Entries provided: Begin
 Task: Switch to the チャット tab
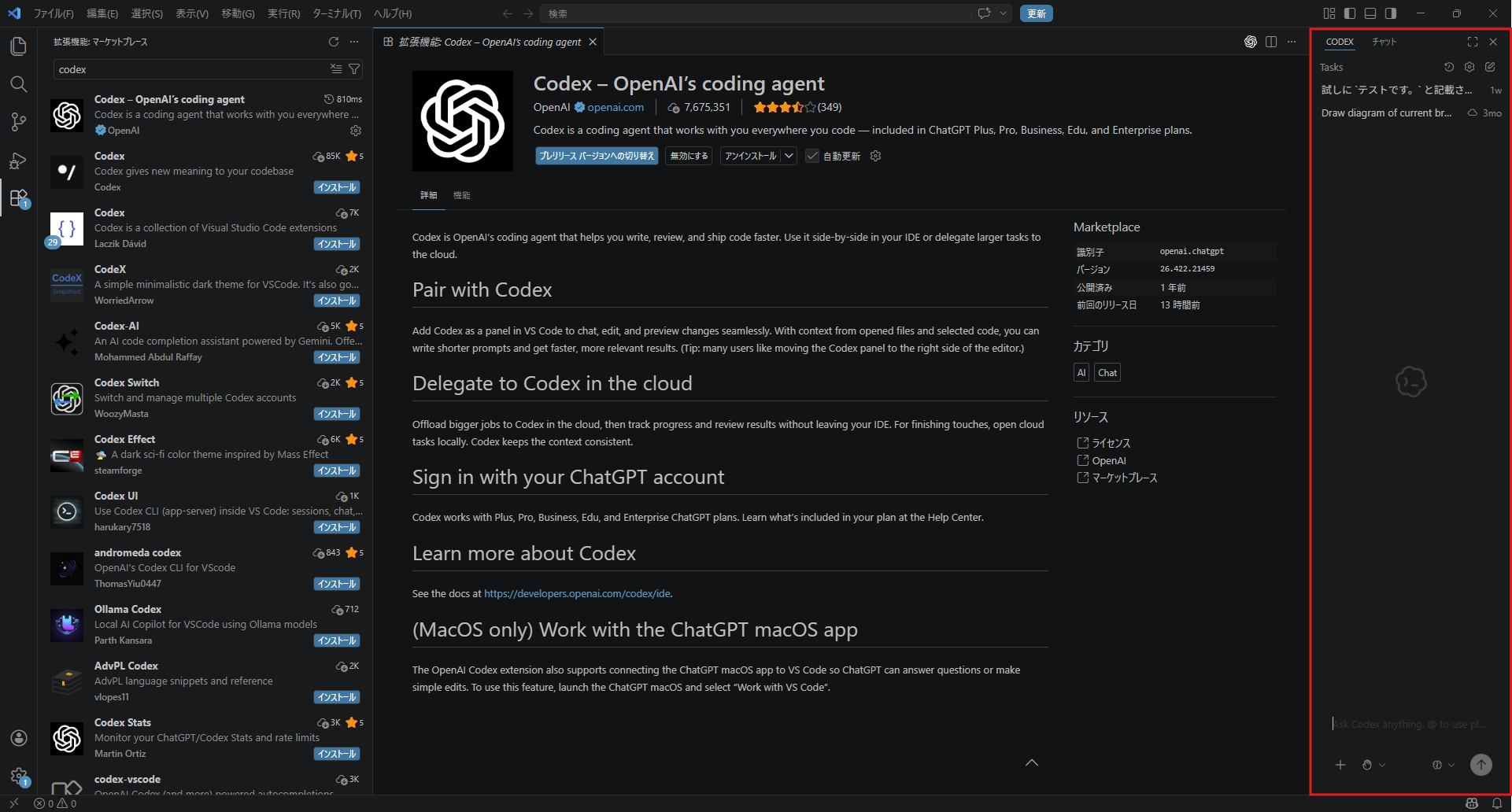pyautogui.click(x=1384, y=42)
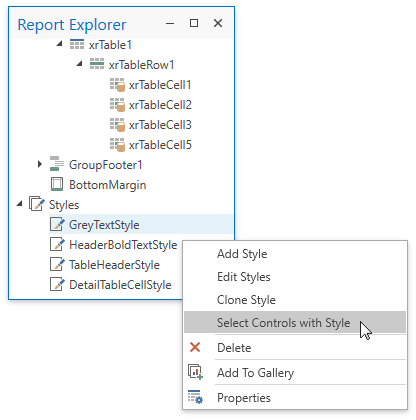Collapse the xrTableRow1 node
Image resolution: width=416 pixels, height=420 pixels.
pyautogui.click(x=79, y=63)

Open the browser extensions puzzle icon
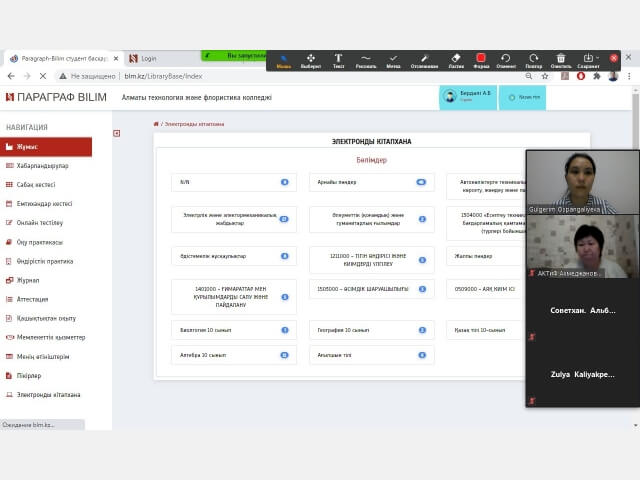coord(597,76)
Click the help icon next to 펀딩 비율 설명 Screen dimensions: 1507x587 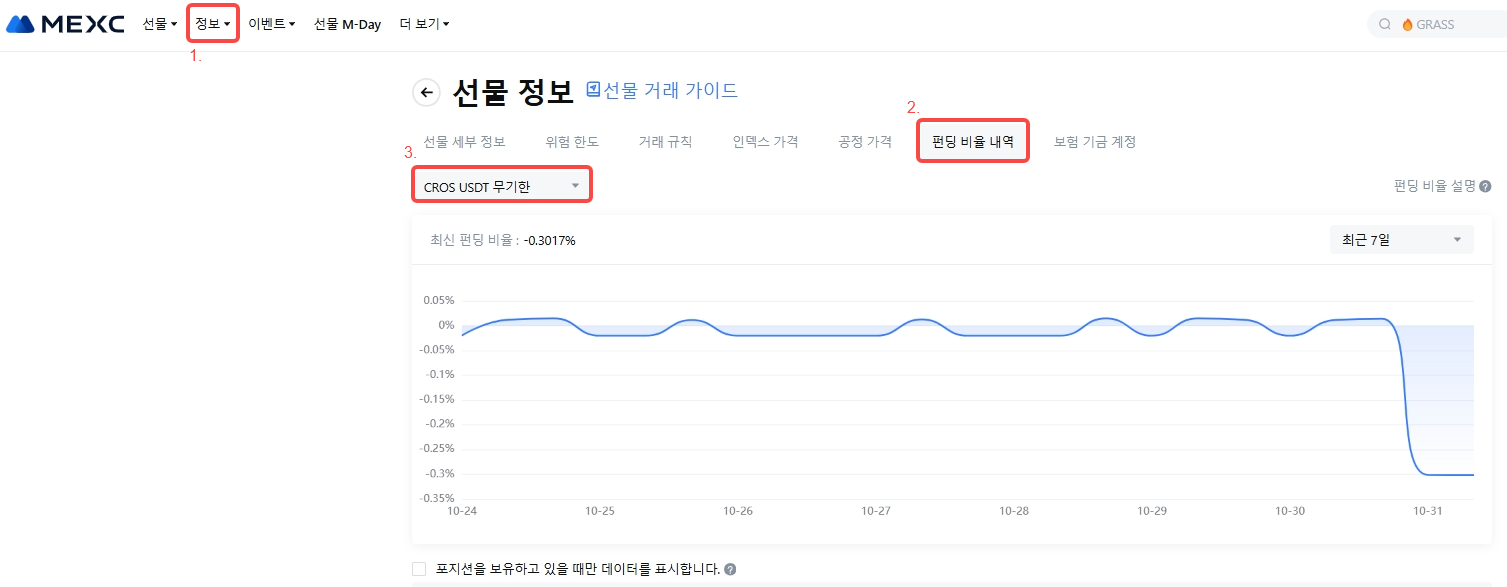tap(1485, 187)
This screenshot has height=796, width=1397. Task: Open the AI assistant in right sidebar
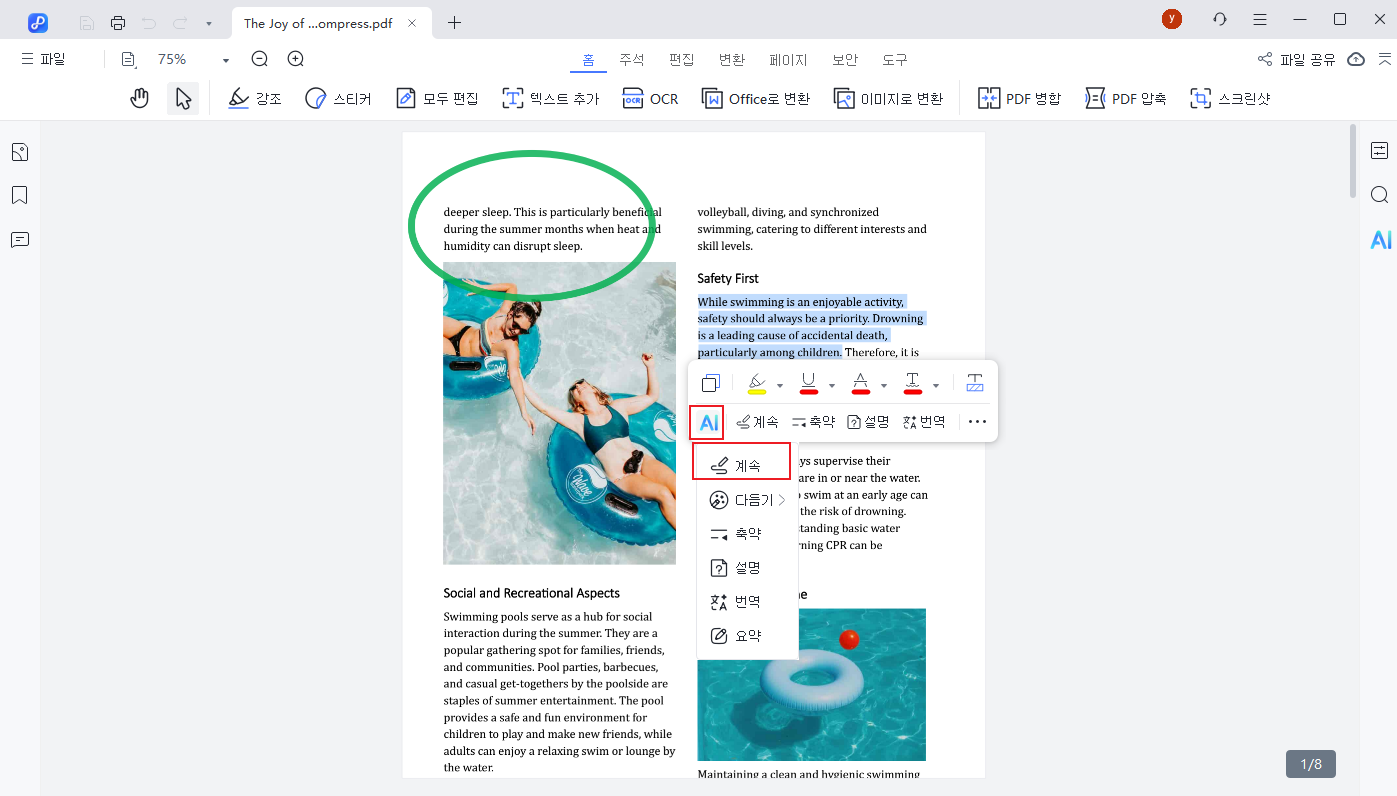point(1380,240)

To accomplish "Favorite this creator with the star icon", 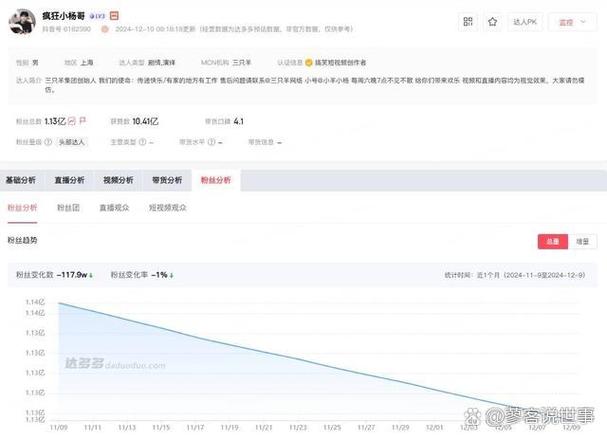I will pyautogui.click(x=492, y=21).
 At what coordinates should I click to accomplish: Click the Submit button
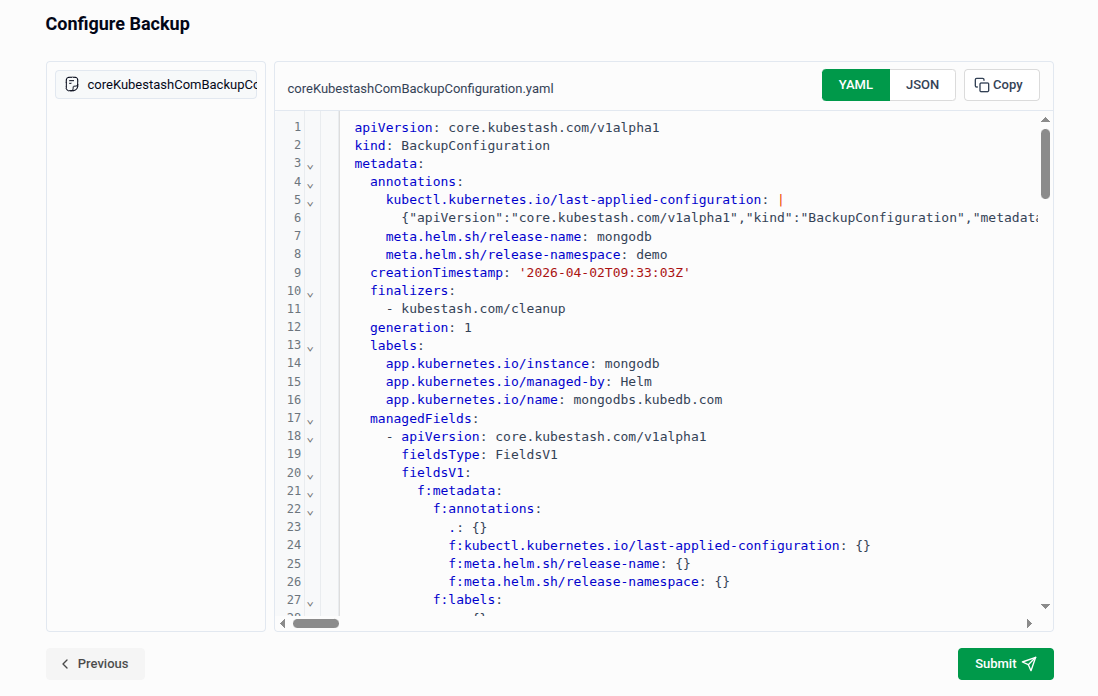[1005, 663]
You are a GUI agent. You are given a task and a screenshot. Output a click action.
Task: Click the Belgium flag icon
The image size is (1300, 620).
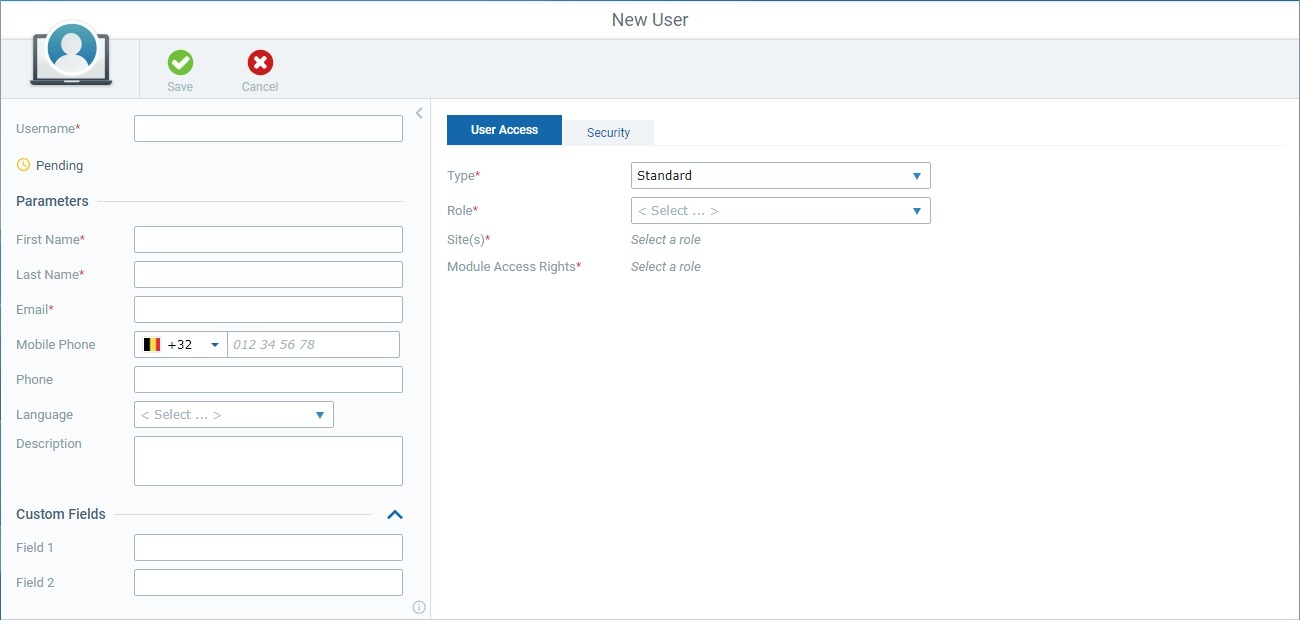coord(152,345)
Entries provided: End
__Requirement__
Exclude the pictures, and output exactly the lines from the one with "At what coordinates" through the last line of the records, both included.

__Answer space__
 At what coordinates should I click to accomplish: Click the Submit button
[1005, 663]
You are a GUI agent. You are given a task and a screenshot. Output a click action.
Task: Click the Belgium flag icon
The image size is (1300, 620).
coord(152,345)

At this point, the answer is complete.